Recommendations Going Forward
Questions remain about the United States’ intentions on voluntary funding for the United Nations, as well as the Trump administration’s willingness to meet its treaty obligations and pay its assessed contributions. Still, the USAID cuts are a serious dent in both the United Nations’ budget and the United States’ place at the table as a major donor able to influence the UN toolkit.
The current administration must weigh these cuts with its goals to put American interests first, including the need to compete with China, the desire to have the United States set the global norms and standards, situations where UN action is more cost efficient for the taxpayer than a U.S. alternative, and where UN action is key to a U.S. strategy to end conflicts.
Moving forward with the UN review and while looking at other cost-cutting measures, policymakers should take the following steps:
- Consider the tangible impacts and unintended consequences both the current cuts and any forthcoming cuts may have on the UN humanitarian, global health, and disaster response systems.

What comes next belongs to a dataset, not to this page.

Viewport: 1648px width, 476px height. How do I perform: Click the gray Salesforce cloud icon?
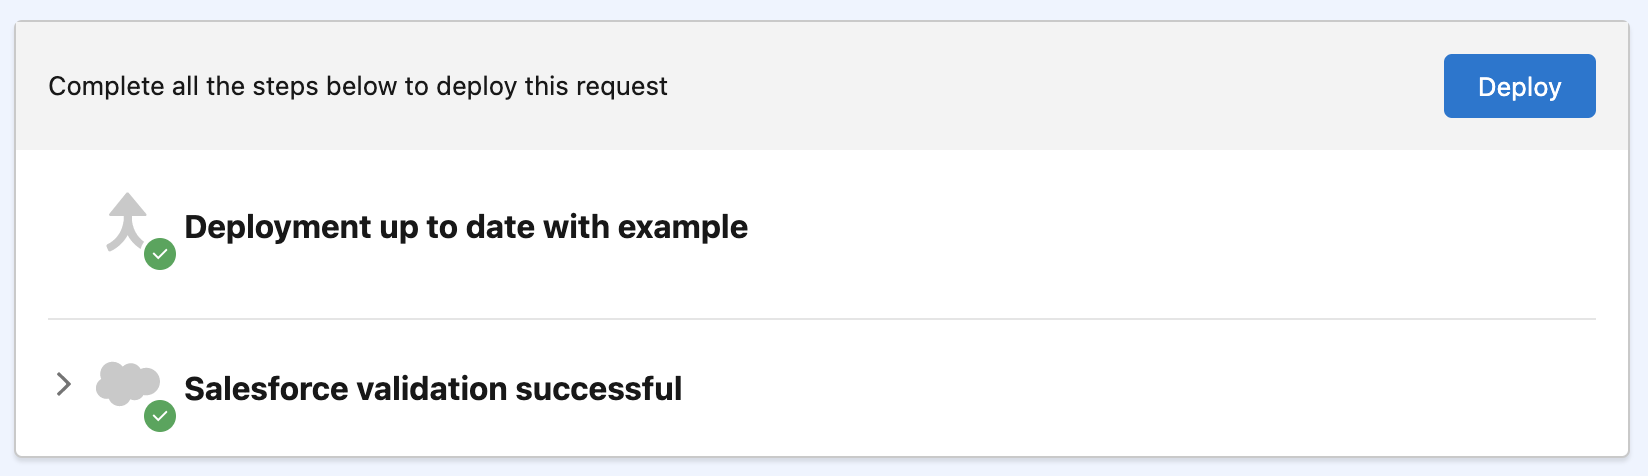coord(127,382)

For example, a cut of even a supply chain or on a security contract may shut down an entire disease response system. USAID experts, who remain at work to close programs and continue prioritized contracts, should be able to identify these types of unintended consequences.
- Use the leverage of the budget cuts—and possible restoration of budget—to press on transparency and reform. The humanitarian ecosystem will no doubt change as a result of this upheaval. This is an opportunity to catalyze reform efforts that have slowly plodded forward for years. Any U.S. review could consider where there is opportunity to use its funding to drive or incentivize change, including at the World Health Organization.
- Prioritize the teams working on priority responses including Gaza, Sudan, and Ukraine, where the administration has initiated peacemaking and negotiations. The administration has stated its intention to merge the remaining humanitarian functions into the State Department and has cut the USAID Disaster Assistance Response Teams that lead the government’s humanitarian operations. However, the State Department heavily relies on the USAID operational expertise when negotiating ceasefire or peace deals. Often integrated into negotiating teams already, USAID officers working on these conflicts should be retained and the humanitarian diplomacy skill set preserved as the State-USAID merger moves forward.
- Review upcoming UN elections and appointments for UN leadership positions and prioritize accordingly. Increasingly, donors and the permanent members of the UN Security Council are reviewing what agencies they want to put their political weight behind. The United States should do the same. If WFP and UNICEF remain priorities, the United States should support the Americans running those organizations even as they make changes to the contribution portfolio and be more cautious about what gets cut at those agencies.
Allison Lombardo is a senior associate (non-resident), with Human Rights Initiative at the Center for Strategic and International Studies (CSIS) in Washington, D.C.